James Kehoe : But I think we are feeling pretty good about the stores that have been reopened and stores currently without any restrictions are probably in the region of 6% growth. And we may actually see some opportunity to that because we are looking at operational improvements, not just restoring the store hours, but how you actually operate within the pharmacy and engage with patients and we probably will not — we will roll those out across the entire portfolio as opposed to the stores that are unopen.
Rosalind Brewer : Also to, let me just add on VillageMD and what we’re seeing with our scripts at Village. So in our co-located sites that have been open for more than two years, we’re driving an incremental 40 scripts per site per day, and this is an increase of about 35% versus prior year. So when we begin to look at our script business, it’s three areas. It’s the return to store hours, the second piece is better execution in the stores and the third is to begin to drive our relationships from our acquisition partners, both the work that we can do with Shields, but most importantly, with our Village co-located clinics.
Operator: And your next question comes from the line of Erin Wright from Morgan Stanley.
Erin Wright : On capital deployment here, how are you weighing the priorities now? And how are you thinking about further rationalization of certain investments or businesses, particularly Boots and what’s your commitment to the Boots business now? And are you keeping your options open? And then just second, more of a housekeeping question. But are there any changes from a segment level guidance perspective that we should be thinking about for the second half? And anything we should be thinking about in terms of third quarter versus fourth quarter? Anything above or below the line that may have changed relative to your initial thinking, for instance, tax rate?

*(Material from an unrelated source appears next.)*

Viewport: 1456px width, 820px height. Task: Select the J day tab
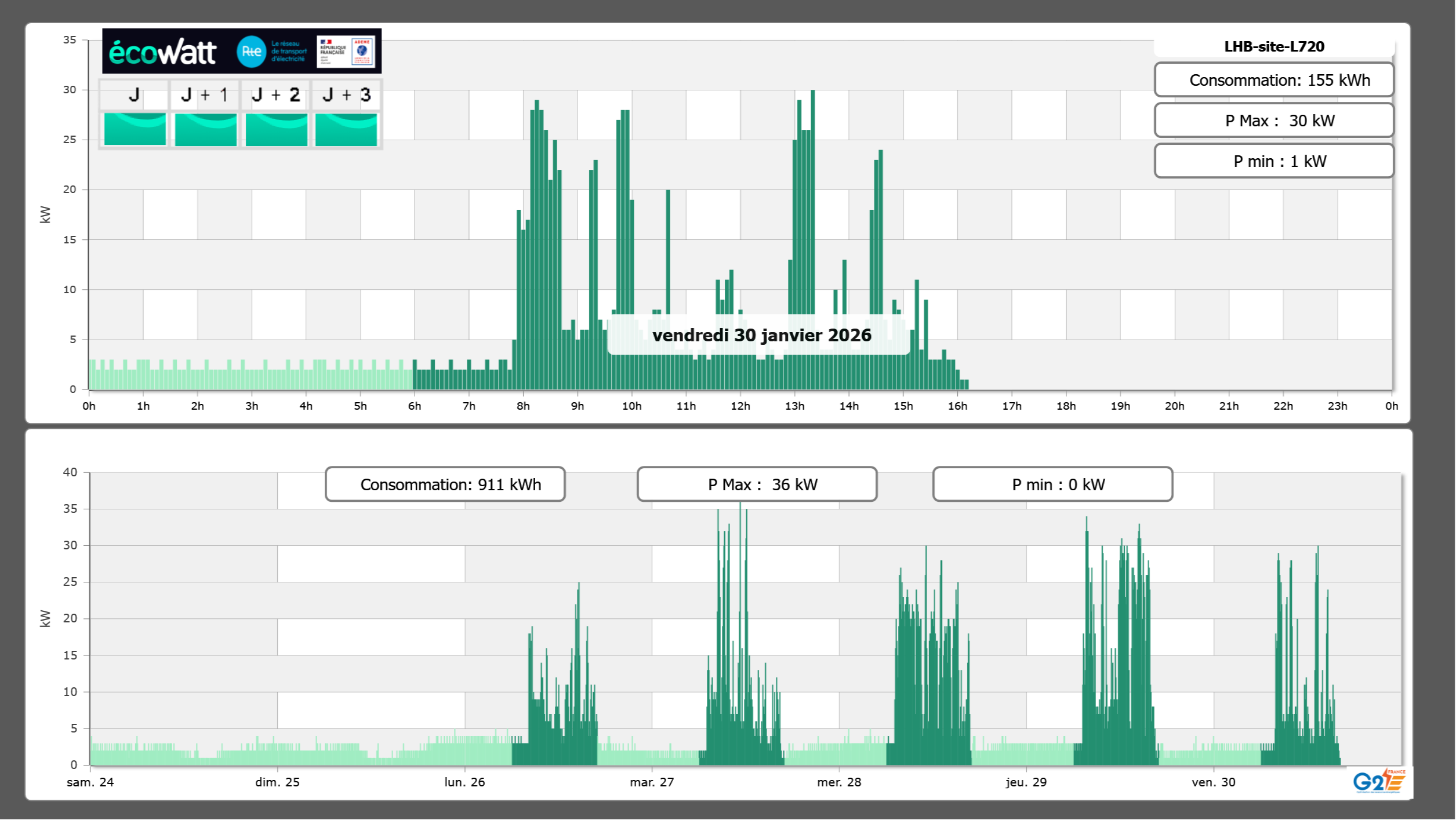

James Kehoe : Yes. Maybe I’ll cover the last question first. I do want to emphasize that the way we looked at this is we delivered a good decent quality in line quarter and that gave us the confidence to confirm the full year guidance. There will always be puts and takes in a business like this, and we covered some of these. We have general outperformance across the retail business, and we have COVID, that’s a bit of a watch out. So we kind of balance all of these. And so it’s not the moment to go out and change specific guidance on any parts of the business. So we’re pretty comfortable right now if we stay out of consensus, which I think is at . We’re pretty comfortable with where that’s sitting. And many of the vectors that are positive or negative for that case, we can play one off against the others.